新作ミュージカルに単独主演
数々のミュージカルや舞台、テレビドラマにと多方面で活躍する古川雄大さん。今年1月の「エリザベート」以来の博多座登場です。話題の新作舞台「ミュージカル ピカレスク 『LUPIN~カリオストロ伯爵夫人の秘密~』」で博多座単独主演に初挑戦となる古川さんに、今回の舞台について伺いました。
「一から作品を作り上げているという感じがします。そういう喜びと楽しみの反面、初めてのことばかりでお客さまの期待の声を聞くと満足して頂けるものを作り上げられるだろうかというプレッシャーもあります。僕も今まで以上にアイデアや意見を出していて、それを汲んでもらえることもあり、自分たちが作り上げた作品やルパン像が、これから先もずっと愛され受け継がれていく作品になったらいいなという思いです」
新作舞台で描かれるルパン像とは
本作の「ルパン」はどう描かれるのでしょうか。
「アニメの『ルパン三世』のイメージを持つ人が多いと思うのですが、今回のルパンは少し違います。頭が良くて機転が利いて人の心を魅了していくというルパンの本質は残しながらも、感情が読めない不思議な部分があり、ニヒルであり少しダークな香りが漂う人物像になっています。過去に葛藤を抱えていて、自分が盗みをしている理由が途中で吐露され、淡々としていながらも人間らしい部分も見せられればと思います」
物語は、華やかな舞踏会でルパンが色々な人物に変装しながら財宝を巡っていくという展開で進んでいきます。個性豊かなキャラクター達と対峙し、時には手を組み、そこに恋愛模様などの人間ドラマの要素もあるなどエンターテインメントに特化したものになっているそうで、この物語の中に生きるルパンの描かれ方は複雑で多角的なのだと古川さん。
「貴族から盗みを働くルパンは、怪盗なので『悪』ではあるのですが、別の視点で見ると実はヒーローの要素もあり単純ではありません。
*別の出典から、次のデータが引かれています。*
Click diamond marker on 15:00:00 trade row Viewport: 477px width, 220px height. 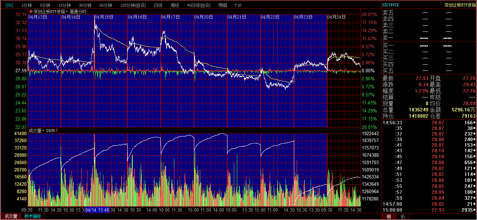[474, 210]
その人の『正義』を貫くものとして『悪』を行っている。愛情がありつつもダークであり、そのアンバランスさもこの作品の面白さの一つです。また、ルパンを演じる時やルパンが変装する誰かを演じる時など、いろいろな人物に変化していくさまをお見せできると思います。演出でもその演じ分けや表現を期待されていて、たくさんの手法を試しています」
物語に仕掛けられた罠にはまる?
物語の構成は、「あっ」と驚くようなスリリングなものというよりは、物語の展開に魅了される中で「はっ」と気づかされるような仕掛けが多く散りばめられています。ミュージカルの醍醐味である音楽もバラエティ豊か。耳に残るメロディが多く含まれていて、観終わった後も余韻に浸ることで、もう一度その世界観を味わえるそうです。
命を吹き込まれる新作舞台「ミュージカルピカレスク 『LUPIN~カリオストロ伯爵夫人の秘密~』」。新しいルパンの歴史がここから始まります。